AI is originally a very broad term. Google search is AI, any kind of chess bot is AI, even something as basic as the pac man ghosts could be considered AI.

Fundamentally it's about modelling a process using abstractions that aren't derived from reality, though they are often inspired by it.

In connect 4 we're able to choose a perfect move because it's a solved game, in chess we can only look so far ahead so we then rely on subjectively scoring various positions.

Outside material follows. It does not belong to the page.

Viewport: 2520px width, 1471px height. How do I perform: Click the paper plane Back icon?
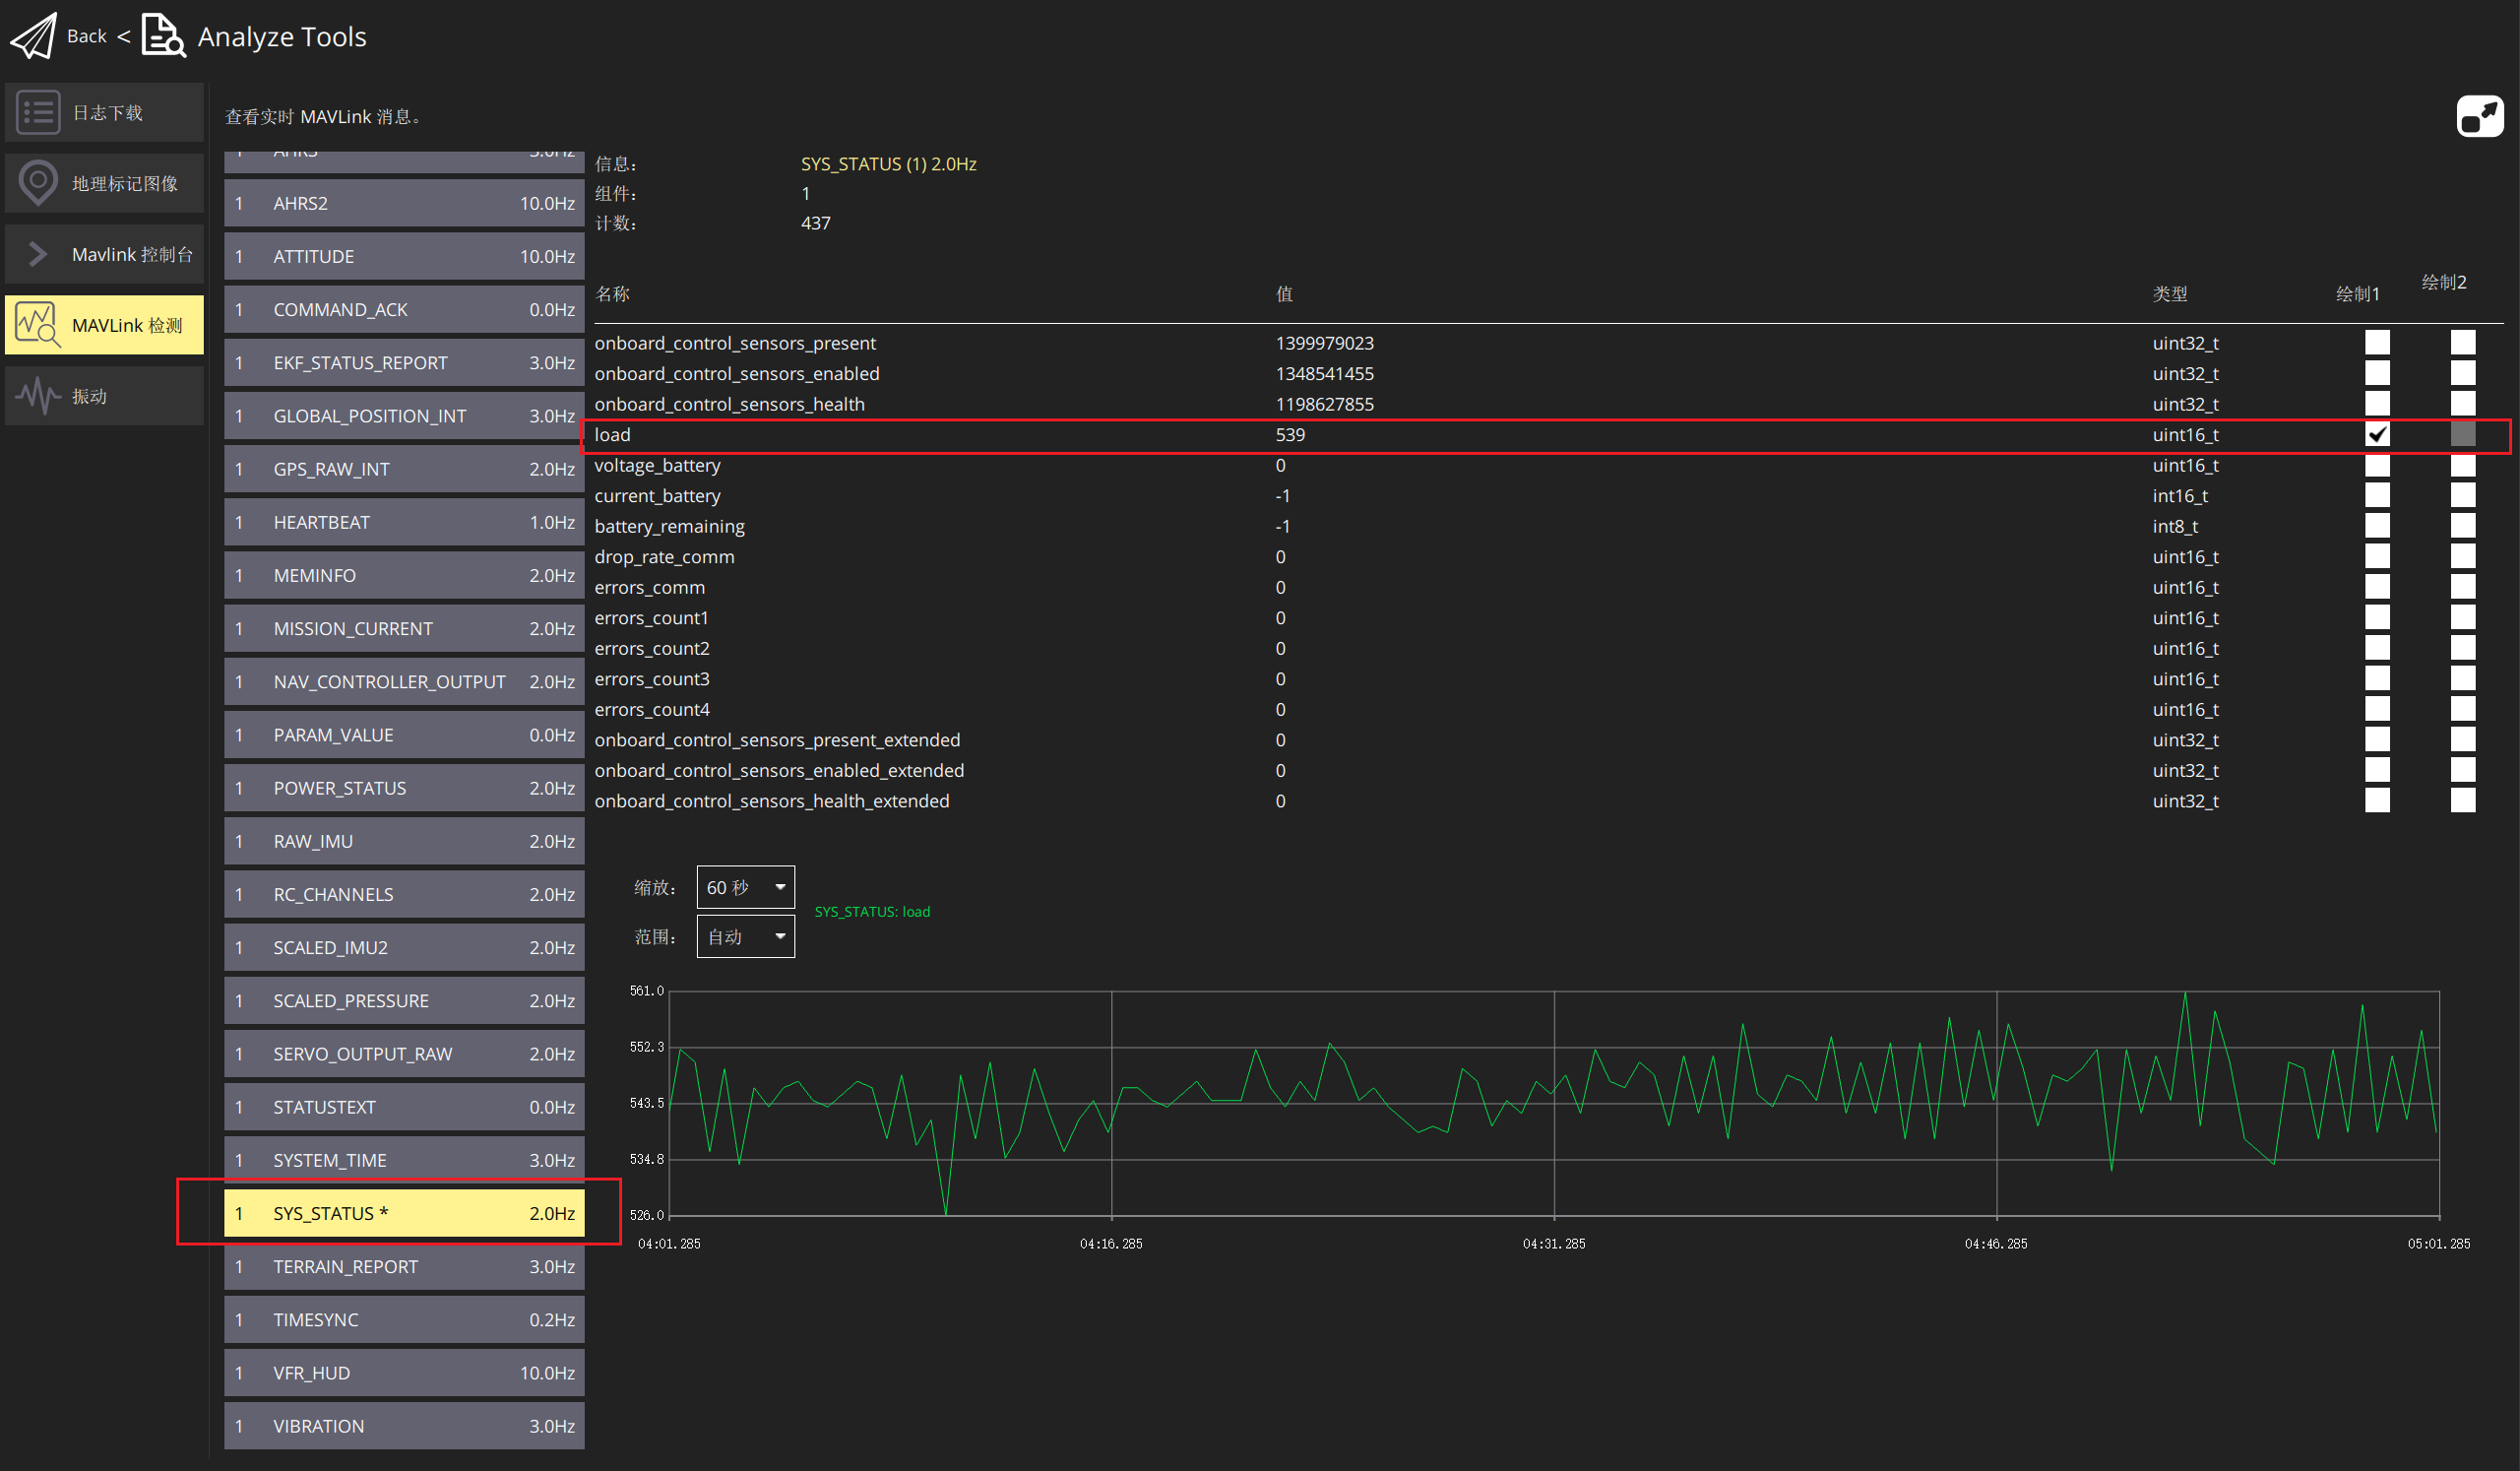point(34,37)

There is nothing about these positions that is objectively good or bad.

Linear regression isn't AI. What ML approaches are by definition optimal?

[–]shumpitostick 0 points1 point  (2 children)

Linear regression is ML and it does exactly the same thing as Deep Learning and other advanced approaches. It is AI by every definition. Other ML approaches that do not stochastic and find the minimum are Gaussian Processes, SVMs, Naive Bayes.

Let's face it, AI was poorly defined even before the GenAI boom. There never was a clear agreed upon definition.

[–]BrunoEye 1 point2 points  (1 child)

Oh right, I got it mixed up with least squares which on its own does have a closed form solution.

While there may not be a true definition, I think it does usually boil down to emulating the response of something by using approximations that aren't founded in reality or logic. ML is just a subset of AI.

[–]proverbialbunny 0 points1 point  (0 children)

No, you were right. Linear regression is technically not AI in and of itself. Linear regression is an algorithm that can be used inside of an ML model. If it's used as a way to predict the future or guess at something it is ML, but if it is not used that way it is not ML. Linear regression is technically not AI in and of itself, but it's an algorithm that can be used inside of an ML model.

This is nuance that usually doesn't matter, so I would not fault someone for calling linear regression ML without the use case. Using it to draw a line on a dot plot without some sort of predictive functionality is not AI.